Prefeitura de Guarulhos publica lei que institui passe-livre para estudantes de baixa renda

Prefeito fala em custo anual de R$ 8 milhões

Em redes sociais, Gustavo Guti promete benefício já para o início de 2020

ADAMO BAZANI

A prefeitura de Guarulhos, na região metropolitana de São Paulo, publicou a lei que institui o passe-livre estudantil, que dá gratuidades a estudantes na cidade.

A lei 7.808 está no Diário Oficial do Município do dia 20 de dezembro de 2019.

A proposta é do executivo e foi aprovada no dia 17 pela Câmara.

Em redes sociais, o prefeito Gustavo Guti disse que o benefício entra em vigor já no início de 2020 e que vai custar ao município, em forma de subsídios, em torno de R$ 8 milhões por ano.

A lei precisa ser regulamentada até o dia 20 de janeiro de 2020 por meio de decreto, mas estipula as seguintes condições para o benefício:

A isenção aplica-se ao estudante:

– cadastrado junto às Secretarias Municipais de Educação e de Desenvolvimento e Assistência Social;

– regularmente matriculado na rede pública de ensino no Município de Guarulhos;

–  beneficiário do Programa Bolsa Família, com faixa etária de seis a dezessete anos, observada a frequência mínima escolar;

– residente no Município de Guarulhos, observada a distância mínima de 1 km (um quilômetro) da escola;

– não beneficiário de outra gratuidade nos transportes públicos municipais;

– que comprove baixa renda. A lei considera como baixa a renda de 1,5 salário mínimo por pessoa na família.
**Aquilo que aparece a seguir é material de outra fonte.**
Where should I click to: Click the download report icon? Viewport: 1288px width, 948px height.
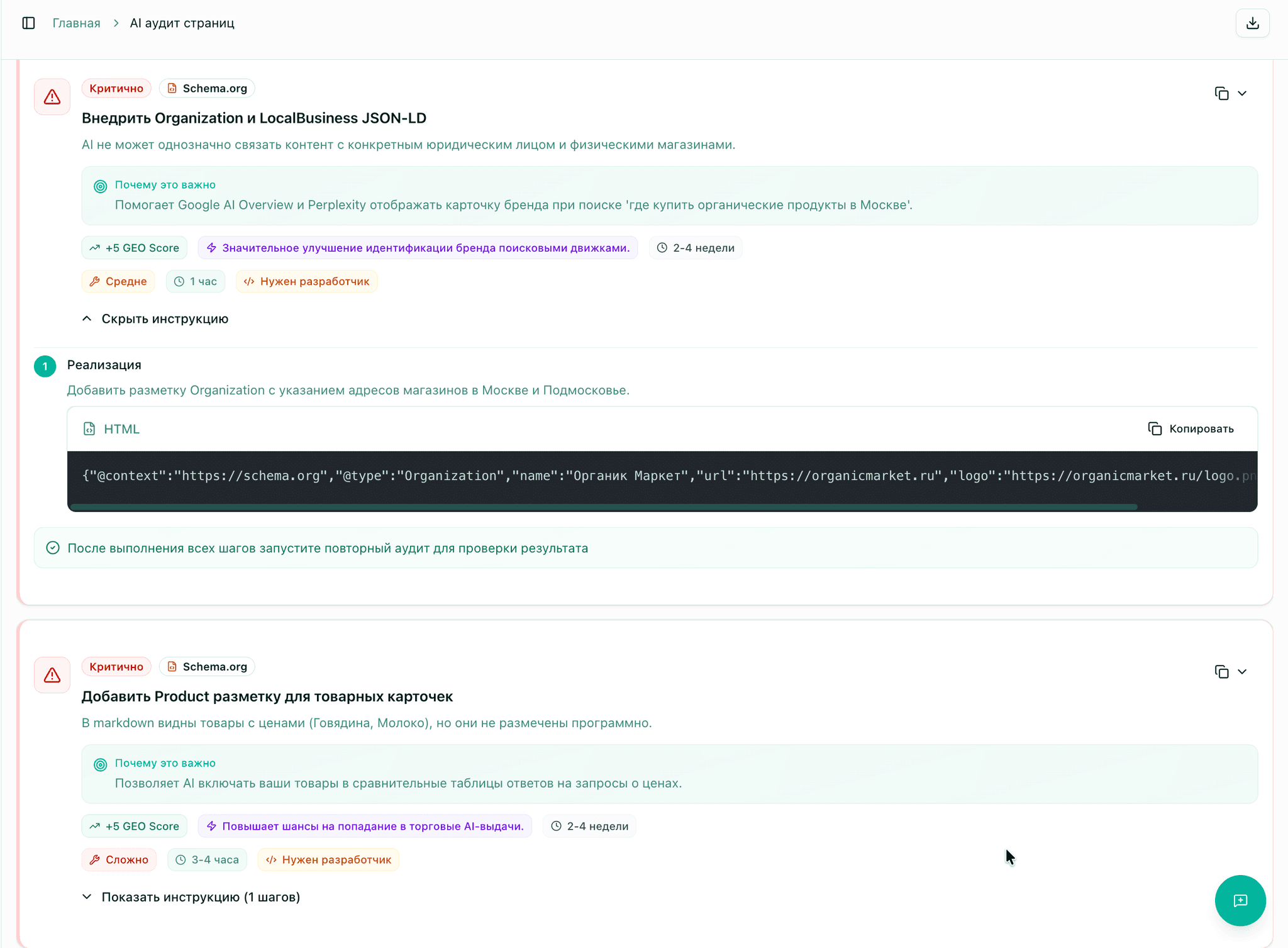point(1252,23)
Adamo Bazani, jornalista especializado em transportes

Compartilhe a reportagem nas redes sociais:
Comentários

Comentários

  1. JOAO LUIS GARCIA disse:

    Esperemos que a Prefeitura não apenas conceda o benefício de forma assistencialista como comumente vemos em outras cidades, mas que demonstre de onde sairão os recursos para custear mais esse benefício.
    Se será através de subsídio as empresas etc
    Muitos sistemas de transporte de passageiros nos municípios espalhados pelo País já não comportam mais essa política assistencialista, populista dos poderes executivos que apenas criam as formas de gratuidade, mas esquecem de apresentar a população de onde sairão os recursos para custeá-las e com isso como sempre venho dizendo ” Não existe almoço de graça ” quem acabará pagando mais esse benefício serão os passageiros pagantes e os munícipes de maneira em geral.